What is being asked: Across the data below, count every line where the string "Task" appears. Answer with the number alone.

Provided data:
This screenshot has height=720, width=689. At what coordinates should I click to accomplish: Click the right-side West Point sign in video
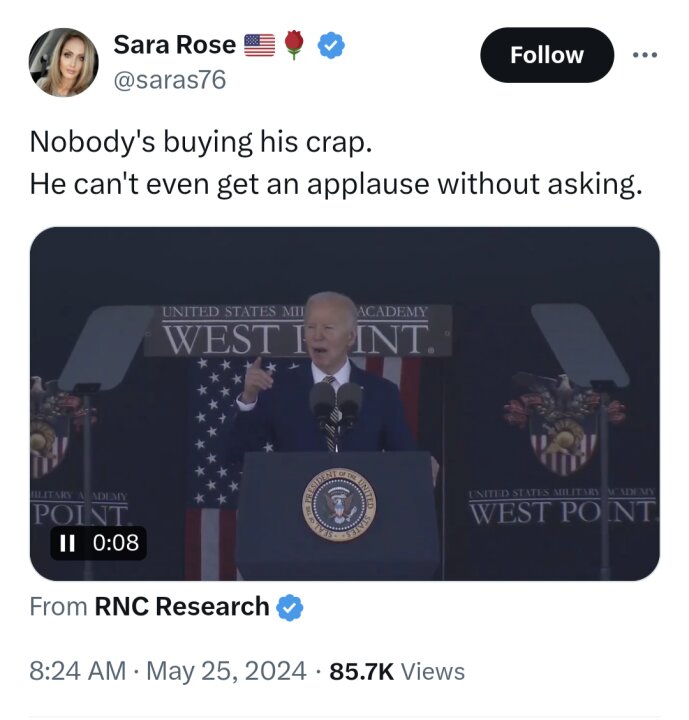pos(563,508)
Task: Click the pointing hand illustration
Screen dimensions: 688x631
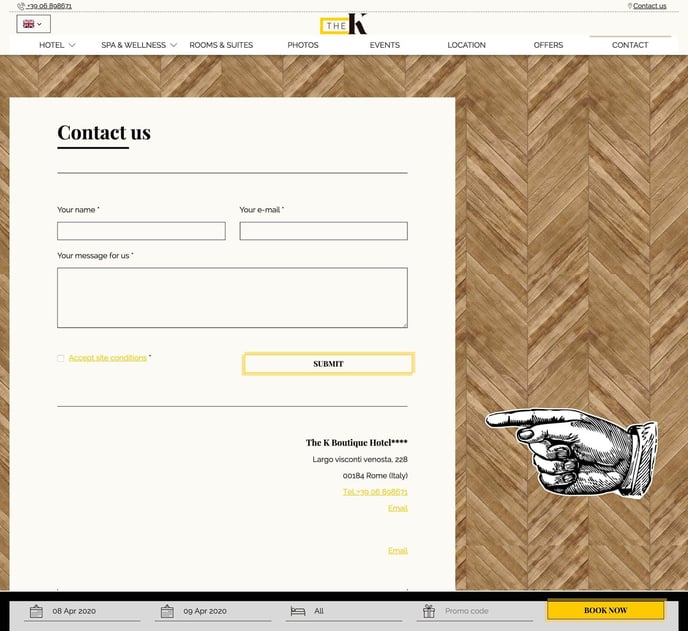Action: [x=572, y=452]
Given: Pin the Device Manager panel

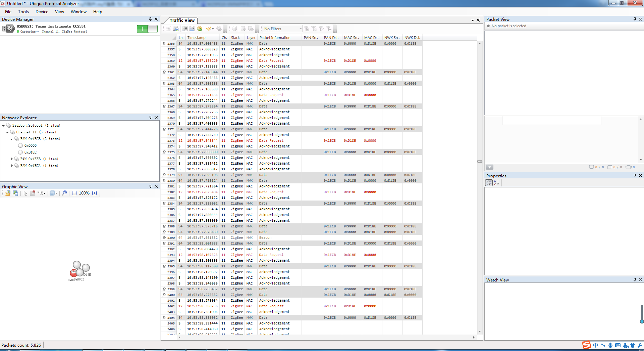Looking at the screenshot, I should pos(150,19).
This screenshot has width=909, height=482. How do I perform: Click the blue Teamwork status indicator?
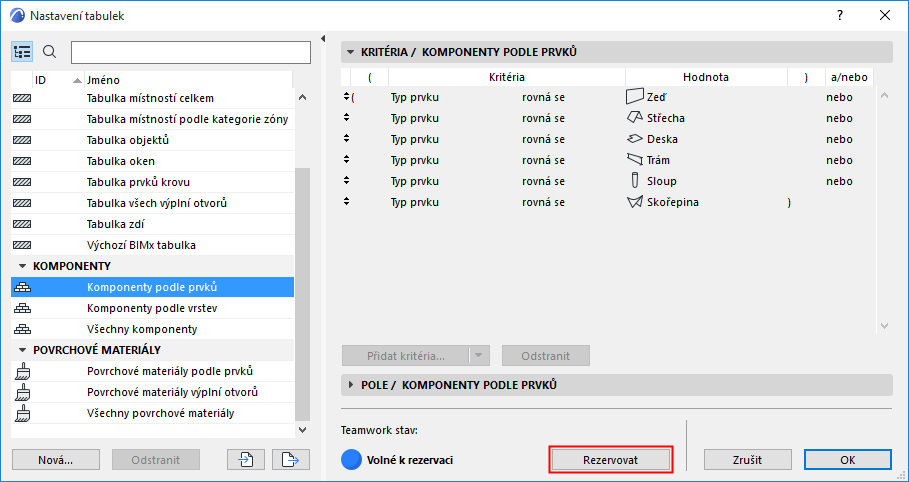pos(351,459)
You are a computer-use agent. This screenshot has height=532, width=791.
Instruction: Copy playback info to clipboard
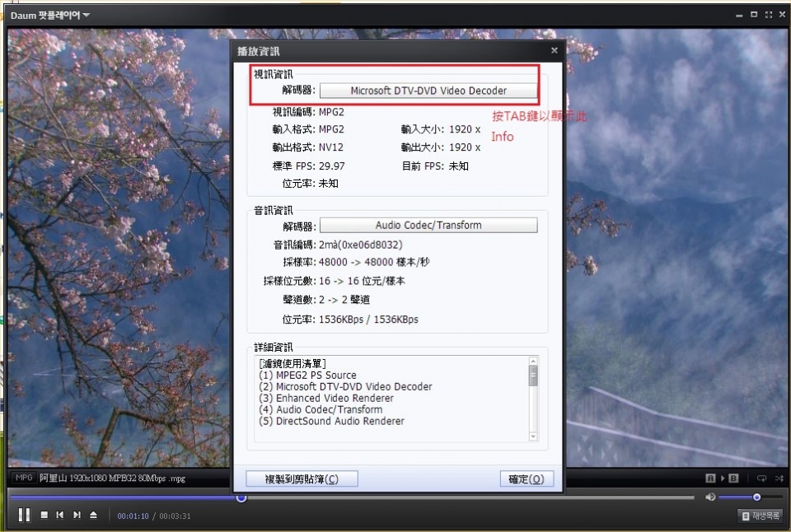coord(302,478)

* * *

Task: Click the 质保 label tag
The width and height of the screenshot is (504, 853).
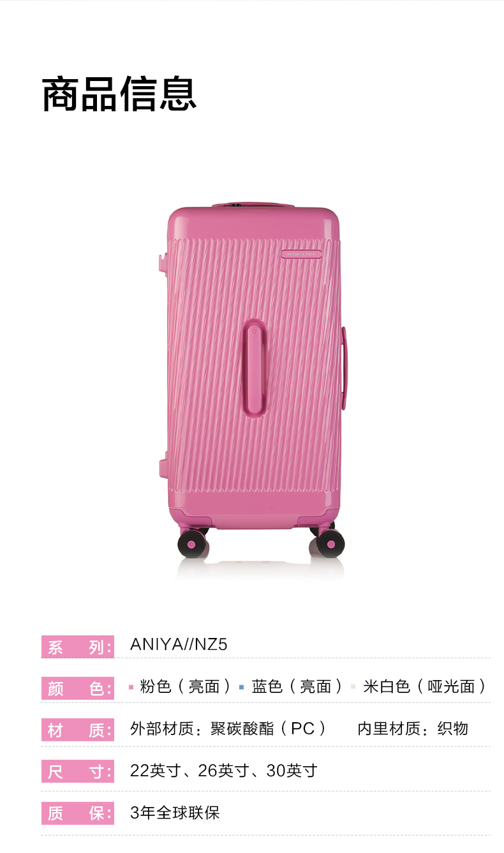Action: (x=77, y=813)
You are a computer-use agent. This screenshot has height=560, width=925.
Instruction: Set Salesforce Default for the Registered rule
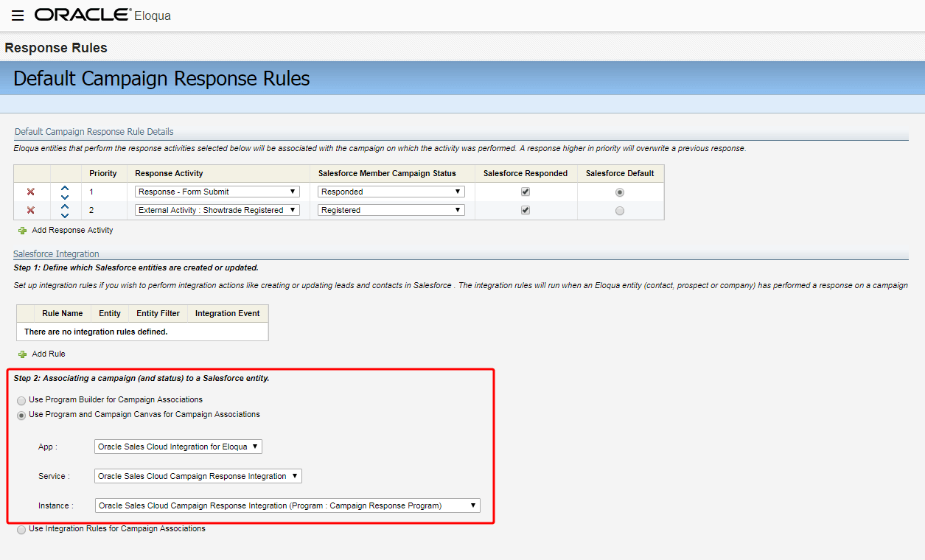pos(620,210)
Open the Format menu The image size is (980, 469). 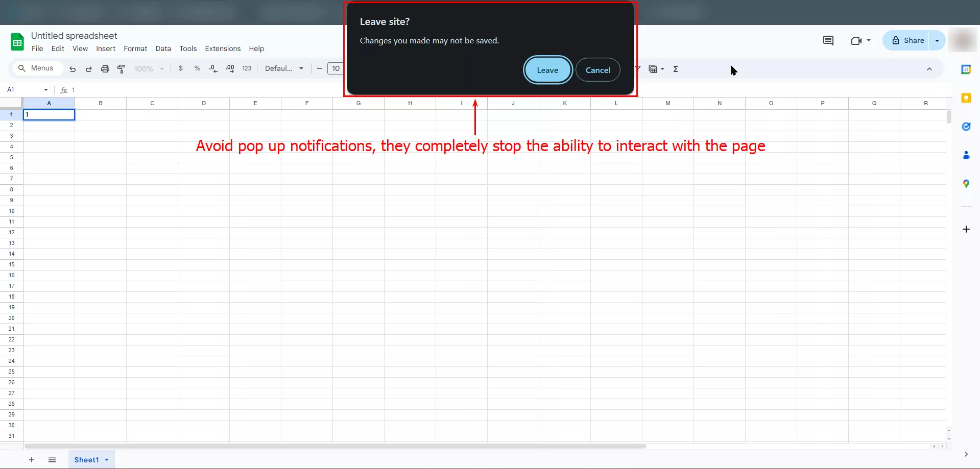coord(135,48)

Written solution: 2